Starting at the line with "Given: Open the 仓库管理 link", copy each line through the last one below exactly as written, without any pictures.
Extracted data section start
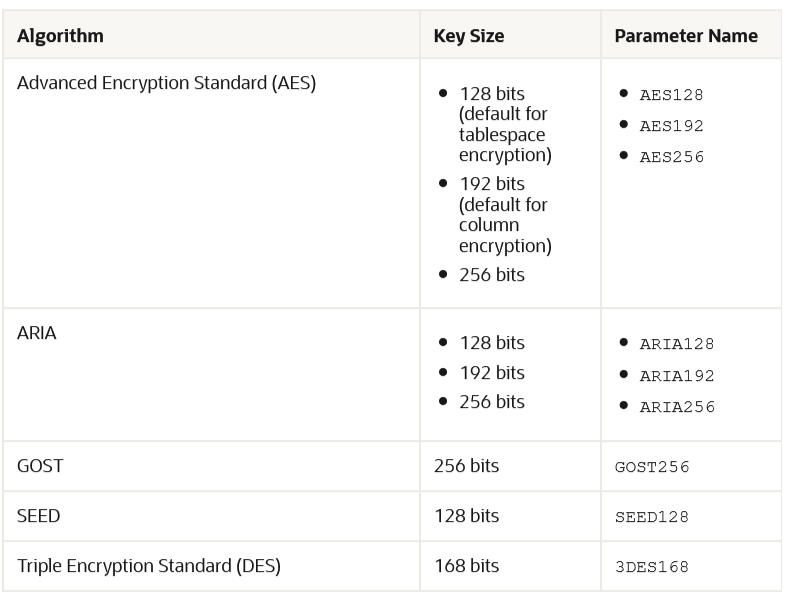Click the Algorithm column header
The height and width of the screenshot is (598, 789).
point(60,36)

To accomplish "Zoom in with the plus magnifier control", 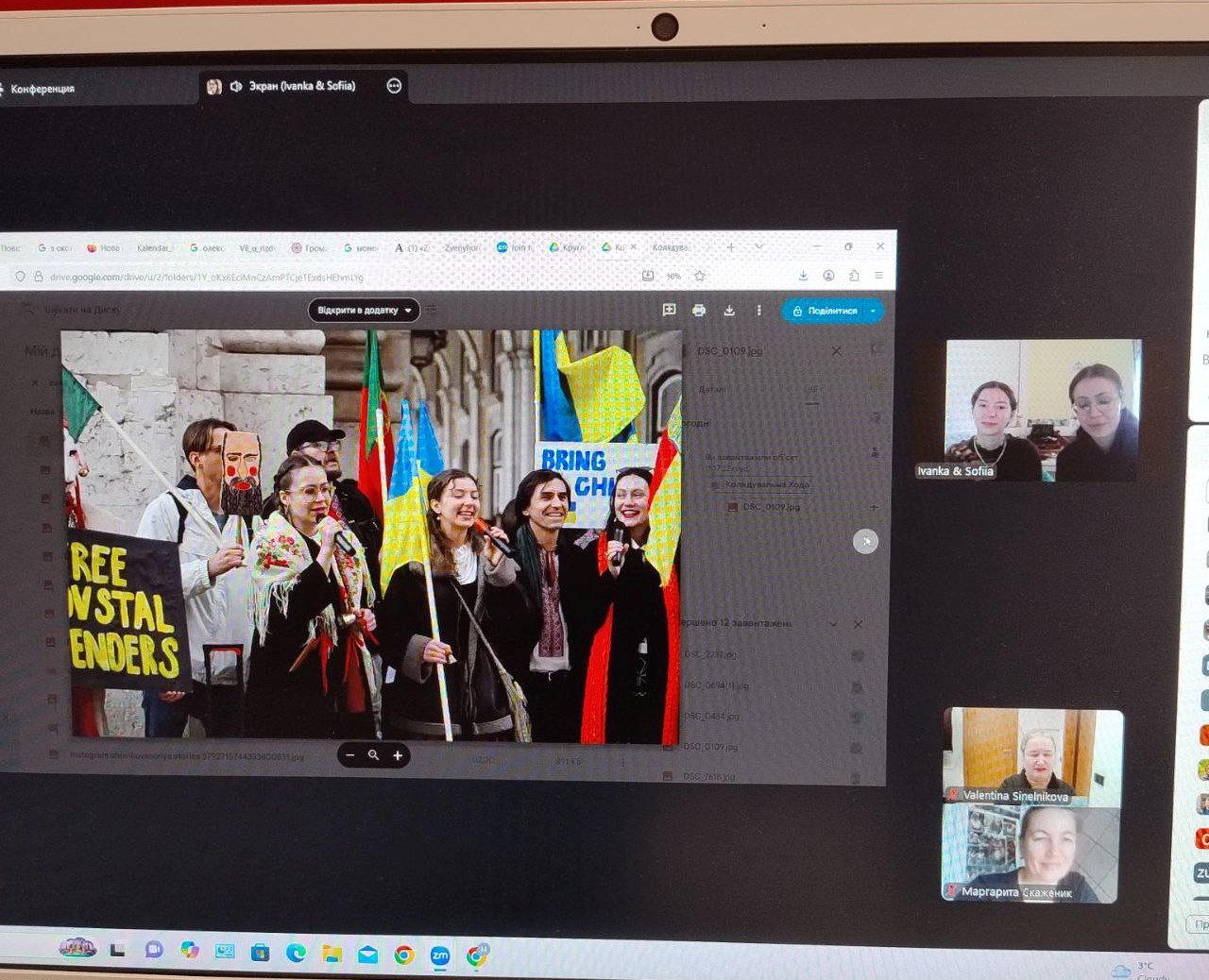I will coord(398,755).
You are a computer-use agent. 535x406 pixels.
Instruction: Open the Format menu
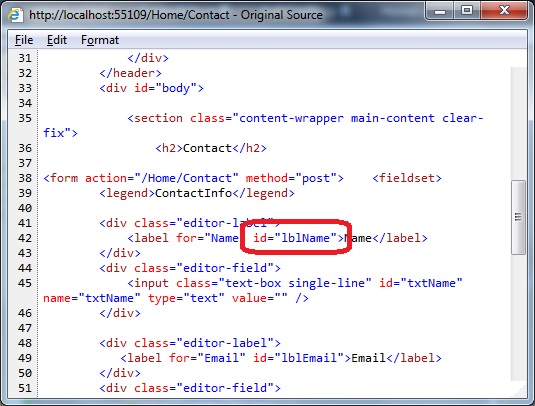pos(100,40)
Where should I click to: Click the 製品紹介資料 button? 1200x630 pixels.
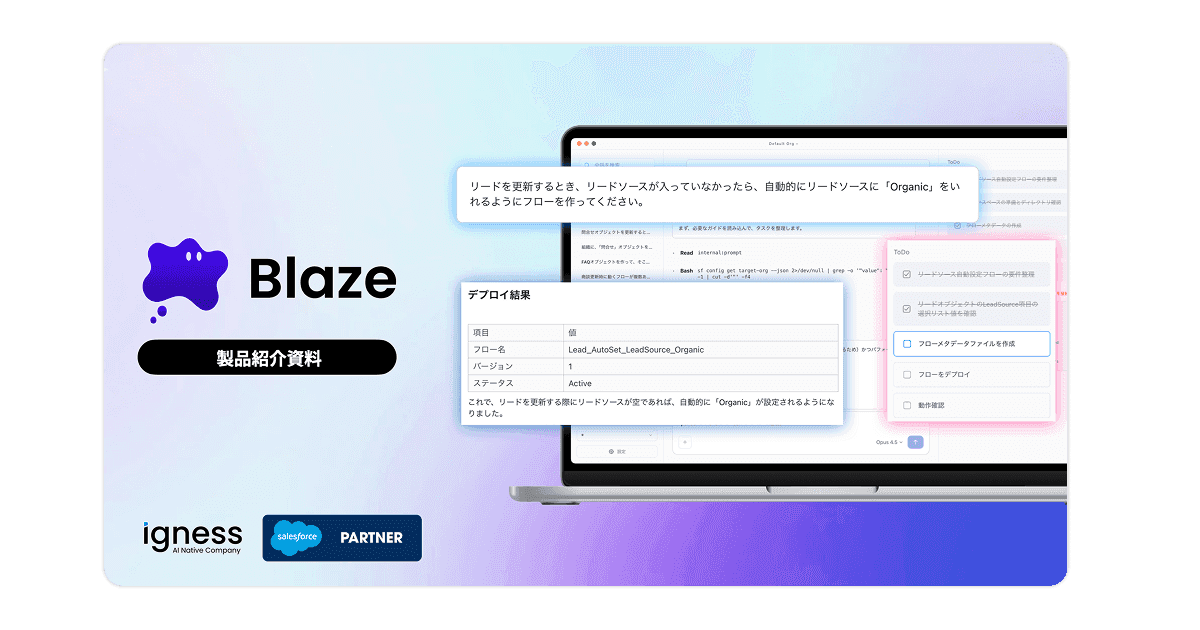point(267,357)
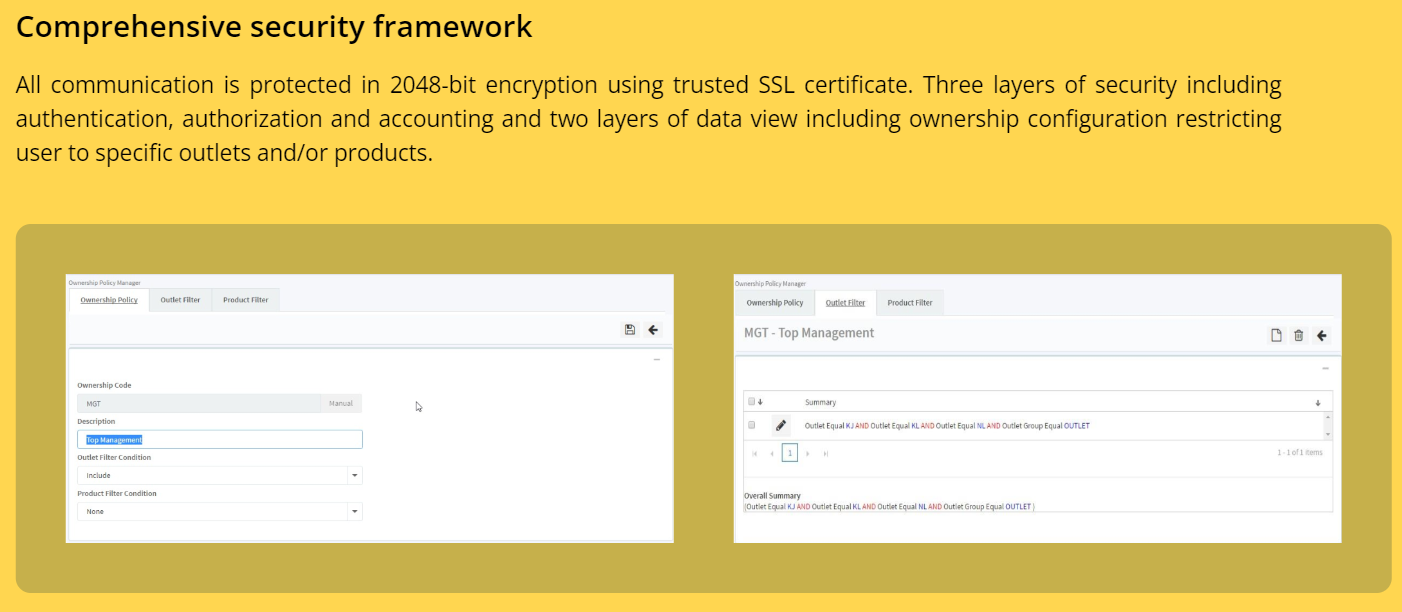Screen dimensions: 1402x612
Task: Click the back arrow next to the trash icon
Action: click(x=1322, y=336)
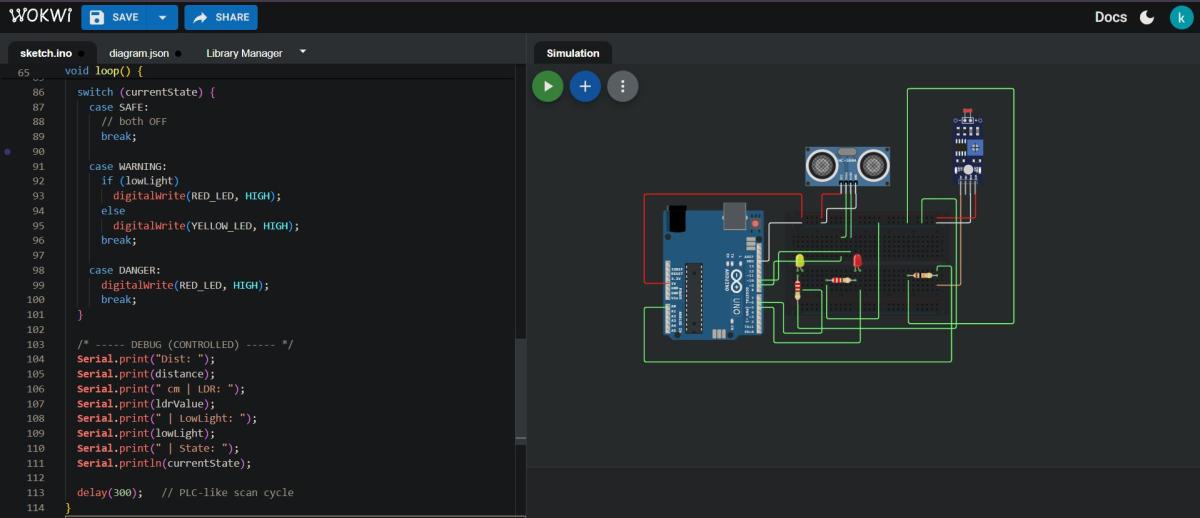
Task: Click the blue add part plus button
Action: tap(585, 86)
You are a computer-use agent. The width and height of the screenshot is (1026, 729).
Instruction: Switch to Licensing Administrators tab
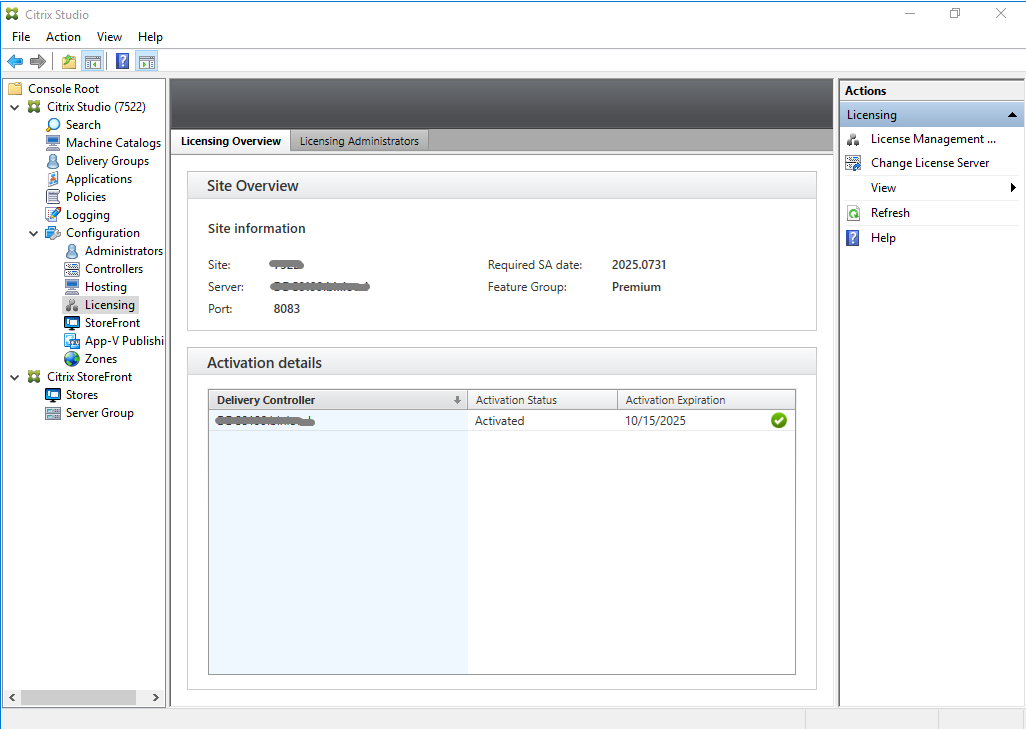pos(359,141)
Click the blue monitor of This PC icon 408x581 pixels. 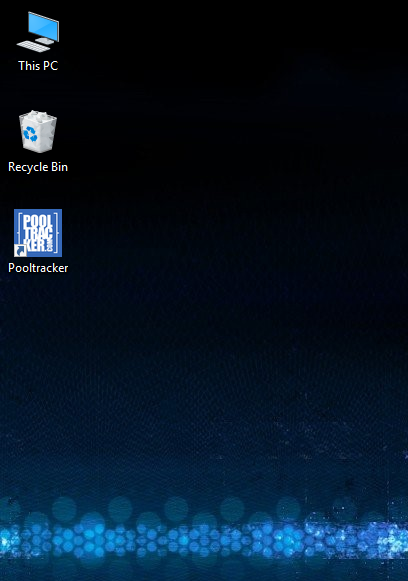coord(44,26)
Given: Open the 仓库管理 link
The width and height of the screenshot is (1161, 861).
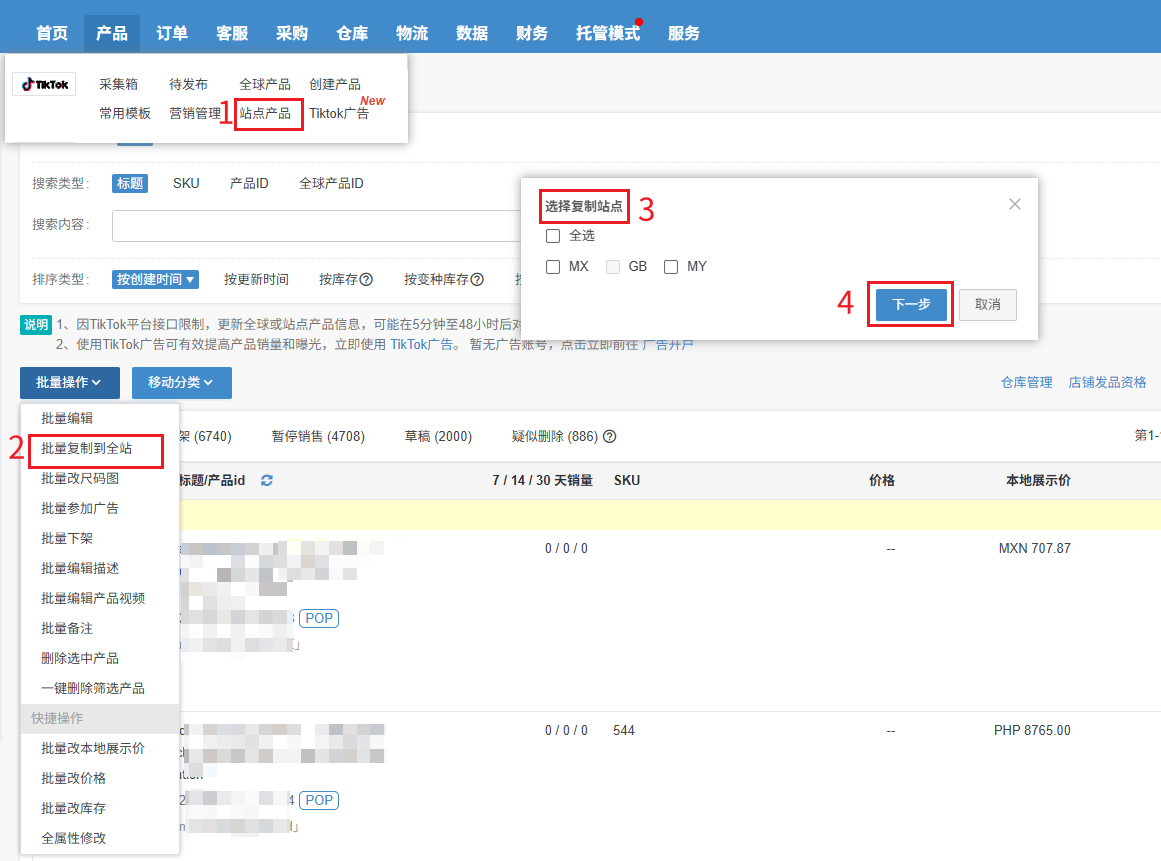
Extracted data section end
### Written answer
Given: Open the 仓库管理 link
The width and height of the screenshot is (1161, 861).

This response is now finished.